» Reading passage
— BEGIN —
Hopefully users who run modestly scaling codes that use MPI or OpenMP or a hybid of the two, can envision how this example might be adapted to their situation and enable them to double up a node. As Don's article points out, the Midnight nodes are equipped with 4 GB memory per core so running multiple jobs on a node is certainly feasible for many applications. The PBS, socket_hpl.sh and HPL.dat files can be easily modified to run more jobs on an X4600 node. I ran eight 2-core HPL jobs (also using N=20000) which interestingly, gave slightly better total throughput than the two 8-core jobs in this example. Modifying the PBS script and the HPL.dat file for that case is left as an exercise.

On a final note, I haven't figured out how to make this work on the Cray XT5. If the jobs don't need to be launched by aprun, the Cray counterpart to mpirun, the setup is straightforward as in Don's article. However, MPI jobs must be launched by aprun and, examples on the Internet notwithstanding, I can't make it work on Pingo. Any reader who can send in a solution for Pingo will have their newsletter subscription extended for a year, absolutely free!

Quick-Tip Q & A


A:[[ Every so often I find myself needing to verify that a file is the same 
  [[ on two different hosts.  Usually what I end up doing is performing an 
  [[ "md5sum" command on the file on each of the two hosts, then visually 
  [[ skimming the md5 checksums to make sure they look similar.
  [[ 
  [[ This seems sloppy to me though.  It's possible that the two checksums 
  [[ could look similar enough that a hasty glance would lead me to believe 
  [[ they are identical when they are not.  Is there a way to perform some 
  [[ kind of remote "diff" command between the two hosts instead?

#
# Dan Stahlke provided the following diff tips:
#

Just run the results of the md5sum through diff like so:

diff --brief <(ssh host1.edu "md5sum < file1.txt") <(ssh host2.edu "md5sum < file2.txt")

If they differ, diff will give a failure return code and will print a 
message like this:

Files /proc/self/fd/63 and /proc/self/fd/62 differ

Of course, the md5sum is optional and is only there to save network 
bandwidth.  You could also just do:

diff --brief <(ssh host1.edu cat file1.txt) <(ssh host2.edu cat file2.txt)

I learned about the "<(cmd)" trick from the excellent commandlinefu site:
 
http://www.commandlinefu.com/commands/browse/sort-by-votes

#
# In matters of Linux there is never just one solution, as Jed Brown makes 
# clear with the following examples:
#

A straightforward remote diff is

 ssh remote-host cat path/to/file 
 diff local/path/to/file -

If you just want to check whether the files are the same, I recommend
using rsync, something like

 rsync --dry-run --itemize-changes --checksum local/path/to/file remote-host:path/to/file

See the man page to interpret the summary of differences.  It easily
extends to diffing trees, perhaps subject to various filters.
— END —
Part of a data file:
— BEGIN —
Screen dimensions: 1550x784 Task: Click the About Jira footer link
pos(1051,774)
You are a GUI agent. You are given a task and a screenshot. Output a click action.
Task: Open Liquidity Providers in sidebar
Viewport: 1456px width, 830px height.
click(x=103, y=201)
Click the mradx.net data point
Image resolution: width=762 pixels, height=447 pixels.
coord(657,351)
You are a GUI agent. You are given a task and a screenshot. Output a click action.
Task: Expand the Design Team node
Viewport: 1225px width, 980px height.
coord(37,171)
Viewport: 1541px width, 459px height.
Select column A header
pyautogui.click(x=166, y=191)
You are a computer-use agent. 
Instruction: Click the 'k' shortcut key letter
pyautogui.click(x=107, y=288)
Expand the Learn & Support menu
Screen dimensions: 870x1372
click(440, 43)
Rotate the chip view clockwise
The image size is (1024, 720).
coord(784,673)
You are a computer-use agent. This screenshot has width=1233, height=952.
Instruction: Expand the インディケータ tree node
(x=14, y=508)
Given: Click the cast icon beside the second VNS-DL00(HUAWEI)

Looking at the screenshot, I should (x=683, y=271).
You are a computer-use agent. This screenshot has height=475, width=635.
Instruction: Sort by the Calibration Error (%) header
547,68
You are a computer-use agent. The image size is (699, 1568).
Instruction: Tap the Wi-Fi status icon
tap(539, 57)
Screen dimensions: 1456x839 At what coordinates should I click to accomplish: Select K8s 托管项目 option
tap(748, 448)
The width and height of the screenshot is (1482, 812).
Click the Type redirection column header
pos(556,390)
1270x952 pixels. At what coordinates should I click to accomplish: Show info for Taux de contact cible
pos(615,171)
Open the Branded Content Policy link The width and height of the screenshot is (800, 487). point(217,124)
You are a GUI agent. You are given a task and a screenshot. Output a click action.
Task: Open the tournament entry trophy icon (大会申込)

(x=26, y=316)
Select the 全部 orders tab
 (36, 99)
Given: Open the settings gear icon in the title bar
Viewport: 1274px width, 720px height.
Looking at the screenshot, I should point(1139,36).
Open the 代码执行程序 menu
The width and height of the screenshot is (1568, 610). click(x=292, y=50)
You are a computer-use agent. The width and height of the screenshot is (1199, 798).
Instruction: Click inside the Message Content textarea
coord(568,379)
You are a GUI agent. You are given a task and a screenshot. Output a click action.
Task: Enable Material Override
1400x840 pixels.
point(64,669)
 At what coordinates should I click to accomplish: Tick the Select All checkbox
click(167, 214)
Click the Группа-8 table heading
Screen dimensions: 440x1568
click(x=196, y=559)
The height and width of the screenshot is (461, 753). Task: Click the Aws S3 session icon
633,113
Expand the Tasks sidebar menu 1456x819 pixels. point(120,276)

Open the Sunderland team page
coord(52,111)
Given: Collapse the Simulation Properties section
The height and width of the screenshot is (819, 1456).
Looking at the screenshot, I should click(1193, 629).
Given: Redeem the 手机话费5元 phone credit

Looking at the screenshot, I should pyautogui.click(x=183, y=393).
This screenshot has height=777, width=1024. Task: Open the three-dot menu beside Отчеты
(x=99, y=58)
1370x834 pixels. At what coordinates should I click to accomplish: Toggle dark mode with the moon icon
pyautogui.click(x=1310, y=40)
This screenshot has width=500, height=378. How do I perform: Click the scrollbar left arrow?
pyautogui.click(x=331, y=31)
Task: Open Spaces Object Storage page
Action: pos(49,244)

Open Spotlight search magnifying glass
— END —
» Task instructions
In the text above on comparing files across two hosts, rewrite the section from "Just run the" up to and including "host2.edu cat file2.txt)", renaming "host1.edu" to "hostA.edu" everywhere it occurs.

» Expected answer
Just run the results of the md5sum through diff like so:

diff --brief <(ssh hostA.edu "md5sum < file1.txt") <(ssh host2.edu "md5sum < file2.txt")

If they differ, diff will give a failure return code and will print a 
message like this:

Files /proc/self/fd/63 and /proc/self/fd/62 differ

Of course, the md5sum is optional and is only there to save network 
bandwidth.  You could also just do:

diff --brief <(ssh hostA.edu cat file1.txt) <(ssh host2.edu cat file2.txt)